Chinese stock markets have tumbled…

And bond markets have collapsed as defaults surge…

And Yuan has plunged…

So what is to be done to rescue the perception that all is well in the land of Xi?

Simple – follow the same path as Japan and unleash the nation’s trillion-dollar sovereign wealth fund to buy domestic assets and save the world.

As Bloomberg reports, China’s $941 billion sovereign wealth fund (China Investment Corp – CIC) wants permission to invest in domestic stocks and bonds for the first time, people with knowledge of the matter said, as it tries to end restrictions on its mandate following government moves to open up financial markets.

Letting CIC invest at home would add a deep-pocketed buyer at a time when China’s equity and bond markets are under pressure from a trade war, a slowing economy and rising defaults.

At a public forum last month, CIC’s head of asset allocation Fan Hua said she saw “very good opportunities” in A shares and yuan-denominated bonds should the fund be allowed to invest.

The valuations of domestic shares are “very attractive” after recent declines as compared to other markets globally, Fan told a forum in Beijing on June 29.

CIC has been primarily restricted to investing overseas since it was set up in 2007 with money from China’s swelling foreign-exchange reserves. The fund is turning its eye on domestic securities as Chinese stocks have gained inclusion in MSCI Inc.’s indexes for the first time, widening their appeal to overseas investors.

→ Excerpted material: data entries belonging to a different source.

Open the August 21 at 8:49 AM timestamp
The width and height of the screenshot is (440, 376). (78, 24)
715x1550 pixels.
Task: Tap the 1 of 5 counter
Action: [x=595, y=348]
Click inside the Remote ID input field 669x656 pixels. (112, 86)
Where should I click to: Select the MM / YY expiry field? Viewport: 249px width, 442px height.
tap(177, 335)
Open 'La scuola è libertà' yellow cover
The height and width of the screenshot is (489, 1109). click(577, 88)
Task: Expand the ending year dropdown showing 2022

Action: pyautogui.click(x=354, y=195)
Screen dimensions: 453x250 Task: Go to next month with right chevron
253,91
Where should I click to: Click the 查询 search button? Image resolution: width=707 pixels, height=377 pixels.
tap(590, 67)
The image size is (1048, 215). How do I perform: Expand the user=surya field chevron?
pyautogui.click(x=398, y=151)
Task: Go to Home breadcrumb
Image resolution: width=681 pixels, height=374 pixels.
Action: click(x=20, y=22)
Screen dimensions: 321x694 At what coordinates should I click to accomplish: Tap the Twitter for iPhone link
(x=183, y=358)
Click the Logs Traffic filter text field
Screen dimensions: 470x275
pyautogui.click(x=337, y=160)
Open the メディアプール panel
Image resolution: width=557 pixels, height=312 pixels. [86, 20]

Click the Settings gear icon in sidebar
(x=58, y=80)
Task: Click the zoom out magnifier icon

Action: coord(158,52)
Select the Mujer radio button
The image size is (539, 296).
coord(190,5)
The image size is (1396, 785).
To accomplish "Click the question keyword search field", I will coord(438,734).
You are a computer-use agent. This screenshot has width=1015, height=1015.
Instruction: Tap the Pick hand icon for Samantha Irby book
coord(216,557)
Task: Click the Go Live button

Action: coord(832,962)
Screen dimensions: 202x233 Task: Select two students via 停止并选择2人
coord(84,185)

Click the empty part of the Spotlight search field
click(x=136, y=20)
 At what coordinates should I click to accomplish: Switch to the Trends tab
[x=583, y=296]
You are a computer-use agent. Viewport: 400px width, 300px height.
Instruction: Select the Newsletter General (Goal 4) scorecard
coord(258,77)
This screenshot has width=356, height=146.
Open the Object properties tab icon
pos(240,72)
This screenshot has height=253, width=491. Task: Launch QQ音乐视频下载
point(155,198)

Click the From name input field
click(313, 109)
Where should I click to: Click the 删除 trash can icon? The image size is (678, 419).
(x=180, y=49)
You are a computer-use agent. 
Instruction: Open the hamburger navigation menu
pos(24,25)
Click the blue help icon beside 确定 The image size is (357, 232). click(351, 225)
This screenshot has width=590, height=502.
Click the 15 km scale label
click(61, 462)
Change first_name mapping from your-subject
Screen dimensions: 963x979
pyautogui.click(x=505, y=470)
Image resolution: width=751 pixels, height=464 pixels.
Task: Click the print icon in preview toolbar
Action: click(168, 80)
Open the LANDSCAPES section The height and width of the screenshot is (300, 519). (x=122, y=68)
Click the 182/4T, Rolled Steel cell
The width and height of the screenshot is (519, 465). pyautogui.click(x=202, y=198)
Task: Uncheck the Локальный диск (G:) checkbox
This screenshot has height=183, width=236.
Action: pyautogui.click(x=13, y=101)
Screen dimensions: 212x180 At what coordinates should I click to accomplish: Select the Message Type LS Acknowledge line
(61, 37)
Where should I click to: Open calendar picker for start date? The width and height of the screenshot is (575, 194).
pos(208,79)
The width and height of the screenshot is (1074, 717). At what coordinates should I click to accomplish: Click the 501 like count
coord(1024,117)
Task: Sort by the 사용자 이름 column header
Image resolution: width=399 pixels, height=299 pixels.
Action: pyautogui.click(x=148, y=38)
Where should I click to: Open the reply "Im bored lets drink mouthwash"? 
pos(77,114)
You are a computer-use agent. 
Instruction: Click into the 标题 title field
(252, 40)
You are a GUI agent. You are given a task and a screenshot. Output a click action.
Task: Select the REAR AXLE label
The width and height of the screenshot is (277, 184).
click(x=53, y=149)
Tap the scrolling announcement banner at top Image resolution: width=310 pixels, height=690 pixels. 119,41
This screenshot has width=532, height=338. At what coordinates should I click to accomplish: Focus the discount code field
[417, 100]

How does this all end? Simple – not well.

Just this week, Japan’s giant GPIF reached its limit on how much domestic equity exposure it can take (so will need an allocation mandate change to keep the dream alive for Abe).

Japan’s Government Pension Investment Fund’s portfolio has exceeded its 25% allocation target for domestic stocks for the first time, a milestone that will force the world’s largest pension fund to retool its strategy for stable returns.

The fund that manages 156 trillion yen ($1.41 trillion) in assets typically balances its holdings among Japanese bonds, Japanese stocks, overseas bonds and overseas stocks.

According to a filing on Friday, Japanese equities accounted for 25.14% of the GPIF’s portfolio at the end of March. That equates to over 40 trillion yen worth of shares covering roughly 2,300 issues. The fund is believed to be a major shareholder in many companies listed in the Tokyo Stock Exchange’s first section.

The GPIF has earned the moniker as a “whale” in the equity market due to its outsize holdings of domestic stocks. Previously, a greater weight was given to less risky domestic bonds, which commanded a 62% share at the end of fiscal 2012.

And at the same time, The Bank of Japan now owns 80% of its ETF-purchase scheme’s eligible securities…

“Free market” reform anyone?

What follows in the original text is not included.